*** Information supplied Section Begins ***

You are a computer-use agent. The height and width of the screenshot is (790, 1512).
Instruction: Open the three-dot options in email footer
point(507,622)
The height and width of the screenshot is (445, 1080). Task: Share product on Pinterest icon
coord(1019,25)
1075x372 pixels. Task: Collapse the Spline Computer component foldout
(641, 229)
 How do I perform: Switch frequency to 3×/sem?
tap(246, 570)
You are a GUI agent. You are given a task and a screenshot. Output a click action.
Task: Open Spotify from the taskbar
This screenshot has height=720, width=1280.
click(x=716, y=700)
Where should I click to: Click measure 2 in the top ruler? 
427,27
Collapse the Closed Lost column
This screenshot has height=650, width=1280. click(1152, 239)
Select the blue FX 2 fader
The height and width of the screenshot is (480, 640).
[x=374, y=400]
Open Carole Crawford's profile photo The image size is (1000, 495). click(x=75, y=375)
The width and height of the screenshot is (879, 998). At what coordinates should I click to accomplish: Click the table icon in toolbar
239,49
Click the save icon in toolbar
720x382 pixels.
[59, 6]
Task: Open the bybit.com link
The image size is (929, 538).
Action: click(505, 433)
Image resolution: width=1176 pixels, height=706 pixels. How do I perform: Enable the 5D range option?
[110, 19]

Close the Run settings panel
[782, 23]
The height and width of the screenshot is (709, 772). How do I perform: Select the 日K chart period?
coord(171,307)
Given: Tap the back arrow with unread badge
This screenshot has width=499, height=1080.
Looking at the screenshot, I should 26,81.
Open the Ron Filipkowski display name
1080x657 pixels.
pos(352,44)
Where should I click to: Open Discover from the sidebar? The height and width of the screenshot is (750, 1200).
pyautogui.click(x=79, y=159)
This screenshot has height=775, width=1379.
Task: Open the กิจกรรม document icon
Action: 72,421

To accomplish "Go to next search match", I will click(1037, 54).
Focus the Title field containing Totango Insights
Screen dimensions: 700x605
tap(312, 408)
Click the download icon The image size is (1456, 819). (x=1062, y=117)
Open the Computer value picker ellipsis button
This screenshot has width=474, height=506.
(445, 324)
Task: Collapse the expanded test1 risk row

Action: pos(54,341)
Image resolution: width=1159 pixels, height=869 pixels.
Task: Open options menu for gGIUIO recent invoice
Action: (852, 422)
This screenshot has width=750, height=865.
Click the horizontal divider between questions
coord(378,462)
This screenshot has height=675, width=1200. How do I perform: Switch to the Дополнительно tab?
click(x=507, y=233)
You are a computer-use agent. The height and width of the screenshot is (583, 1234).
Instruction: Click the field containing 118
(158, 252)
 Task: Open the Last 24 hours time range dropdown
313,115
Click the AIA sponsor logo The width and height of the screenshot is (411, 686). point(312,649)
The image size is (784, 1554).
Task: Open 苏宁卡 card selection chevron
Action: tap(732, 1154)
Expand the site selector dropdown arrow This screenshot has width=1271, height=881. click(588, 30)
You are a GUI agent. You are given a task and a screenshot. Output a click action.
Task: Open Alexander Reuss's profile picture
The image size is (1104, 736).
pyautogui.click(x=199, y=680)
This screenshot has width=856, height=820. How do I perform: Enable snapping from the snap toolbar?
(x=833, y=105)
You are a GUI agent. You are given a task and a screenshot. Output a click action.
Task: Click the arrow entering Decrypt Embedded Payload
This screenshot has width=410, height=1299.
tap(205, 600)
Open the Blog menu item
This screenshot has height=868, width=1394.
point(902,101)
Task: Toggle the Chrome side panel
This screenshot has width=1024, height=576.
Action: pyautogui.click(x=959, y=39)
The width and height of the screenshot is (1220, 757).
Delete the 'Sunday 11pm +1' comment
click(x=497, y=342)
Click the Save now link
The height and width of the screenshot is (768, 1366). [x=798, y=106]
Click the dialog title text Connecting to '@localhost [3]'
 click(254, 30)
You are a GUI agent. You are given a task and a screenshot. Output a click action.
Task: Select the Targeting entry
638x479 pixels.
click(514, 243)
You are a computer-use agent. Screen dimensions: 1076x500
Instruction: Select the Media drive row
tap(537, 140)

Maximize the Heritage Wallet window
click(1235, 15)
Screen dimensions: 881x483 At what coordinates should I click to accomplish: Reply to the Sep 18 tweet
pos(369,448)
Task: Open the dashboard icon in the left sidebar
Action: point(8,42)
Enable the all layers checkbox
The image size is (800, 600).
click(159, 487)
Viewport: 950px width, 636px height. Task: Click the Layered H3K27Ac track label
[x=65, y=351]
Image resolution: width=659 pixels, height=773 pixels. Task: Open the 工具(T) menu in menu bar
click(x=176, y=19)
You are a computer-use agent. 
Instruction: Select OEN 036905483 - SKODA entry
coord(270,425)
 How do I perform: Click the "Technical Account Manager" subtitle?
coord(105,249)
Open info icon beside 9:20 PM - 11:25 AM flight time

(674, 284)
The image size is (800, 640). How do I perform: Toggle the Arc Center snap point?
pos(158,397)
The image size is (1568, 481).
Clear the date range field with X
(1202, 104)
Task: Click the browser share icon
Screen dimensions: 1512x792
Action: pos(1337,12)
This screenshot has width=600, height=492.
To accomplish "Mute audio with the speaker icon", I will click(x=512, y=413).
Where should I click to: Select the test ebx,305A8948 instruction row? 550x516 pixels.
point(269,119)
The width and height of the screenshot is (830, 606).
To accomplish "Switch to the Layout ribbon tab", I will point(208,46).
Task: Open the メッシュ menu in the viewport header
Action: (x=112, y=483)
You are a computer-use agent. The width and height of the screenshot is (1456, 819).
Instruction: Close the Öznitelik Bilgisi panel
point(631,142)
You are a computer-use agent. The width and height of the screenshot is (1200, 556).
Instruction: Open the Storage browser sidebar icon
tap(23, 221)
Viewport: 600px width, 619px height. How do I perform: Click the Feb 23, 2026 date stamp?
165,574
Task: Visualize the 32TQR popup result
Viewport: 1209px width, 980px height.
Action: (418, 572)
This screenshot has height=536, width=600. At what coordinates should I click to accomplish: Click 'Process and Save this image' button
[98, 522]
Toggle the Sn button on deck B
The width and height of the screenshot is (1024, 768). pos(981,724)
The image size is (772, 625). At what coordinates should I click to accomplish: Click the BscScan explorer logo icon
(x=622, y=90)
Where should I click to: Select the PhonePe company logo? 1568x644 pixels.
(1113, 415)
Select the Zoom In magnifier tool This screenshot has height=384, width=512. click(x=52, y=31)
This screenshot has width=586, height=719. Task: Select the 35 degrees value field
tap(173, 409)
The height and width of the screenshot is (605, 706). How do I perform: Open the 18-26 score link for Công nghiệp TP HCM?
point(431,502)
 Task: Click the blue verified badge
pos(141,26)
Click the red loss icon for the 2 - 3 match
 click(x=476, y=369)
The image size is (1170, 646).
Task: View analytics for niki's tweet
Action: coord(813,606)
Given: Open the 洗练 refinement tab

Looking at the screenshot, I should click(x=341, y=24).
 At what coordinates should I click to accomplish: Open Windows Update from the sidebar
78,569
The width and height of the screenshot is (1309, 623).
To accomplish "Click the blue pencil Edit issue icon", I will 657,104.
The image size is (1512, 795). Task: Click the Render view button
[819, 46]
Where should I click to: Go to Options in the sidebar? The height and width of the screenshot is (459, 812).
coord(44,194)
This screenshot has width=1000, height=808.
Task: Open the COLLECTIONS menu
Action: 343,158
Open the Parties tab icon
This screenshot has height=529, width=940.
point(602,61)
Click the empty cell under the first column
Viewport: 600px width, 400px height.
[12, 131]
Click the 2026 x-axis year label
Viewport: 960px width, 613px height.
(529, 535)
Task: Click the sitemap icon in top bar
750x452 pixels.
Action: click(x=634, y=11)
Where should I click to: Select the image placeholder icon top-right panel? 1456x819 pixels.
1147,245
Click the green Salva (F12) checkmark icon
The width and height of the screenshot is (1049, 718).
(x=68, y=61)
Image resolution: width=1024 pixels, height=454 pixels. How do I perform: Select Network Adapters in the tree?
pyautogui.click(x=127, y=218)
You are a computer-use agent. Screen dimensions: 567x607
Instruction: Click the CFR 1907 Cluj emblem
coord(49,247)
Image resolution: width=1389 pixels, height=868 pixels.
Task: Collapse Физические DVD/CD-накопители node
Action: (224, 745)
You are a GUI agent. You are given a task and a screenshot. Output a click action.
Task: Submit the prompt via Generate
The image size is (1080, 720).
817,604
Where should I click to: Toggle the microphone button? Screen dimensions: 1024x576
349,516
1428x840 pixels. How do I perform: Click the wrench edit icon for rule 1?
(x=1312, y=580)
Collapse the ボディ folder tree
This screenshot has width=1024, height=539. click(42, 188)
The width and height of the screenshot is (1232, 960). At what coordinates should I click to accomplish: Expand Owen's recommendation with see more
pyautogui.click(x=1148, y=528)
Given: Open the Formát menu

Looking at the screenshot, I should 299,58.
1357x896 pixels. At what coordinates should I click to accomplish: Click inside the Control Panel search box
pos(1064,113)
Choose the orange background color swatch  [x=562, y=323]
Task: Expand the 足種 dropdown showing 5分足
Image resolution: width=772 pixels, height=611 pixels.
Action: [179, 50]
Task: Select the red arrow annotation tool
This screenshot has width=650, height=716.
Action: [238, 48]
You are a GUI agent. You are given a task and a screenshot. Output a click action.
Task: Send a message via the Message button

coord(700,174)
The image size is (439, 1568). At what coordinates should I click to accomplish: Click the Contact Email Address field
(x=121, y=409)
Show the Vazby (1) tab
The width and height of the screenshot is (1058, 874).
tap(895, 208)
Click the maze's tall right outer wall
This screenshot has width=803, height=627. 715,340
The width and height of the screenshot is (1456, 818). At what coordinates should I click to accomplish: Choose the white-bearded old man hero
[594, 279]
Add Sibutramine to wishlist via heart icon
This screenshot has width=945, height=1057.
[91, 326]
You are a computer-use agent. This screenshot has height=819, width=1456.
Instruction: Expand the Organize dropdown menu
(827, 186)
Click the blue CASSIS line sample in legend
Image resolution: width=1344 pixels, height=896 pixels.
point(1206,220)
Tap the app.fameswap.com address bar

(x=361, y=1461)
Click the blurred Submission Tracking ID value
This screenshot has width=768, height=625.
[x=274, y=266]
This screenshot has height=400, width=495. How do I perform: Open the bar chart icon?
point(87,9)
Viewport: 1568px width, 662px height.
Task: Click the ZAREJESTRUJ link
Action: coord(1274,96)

*** Information supplied Section Ends ***

> _Exercise brief_: Taking the records above as input, show every line in which the word "profile" is present.

> _Problem solution_:
Open Carole Crawford's profile photo The image size is (1000, 495). click(x=75, y=375)
Task: Open Alexander Reuss's profile picture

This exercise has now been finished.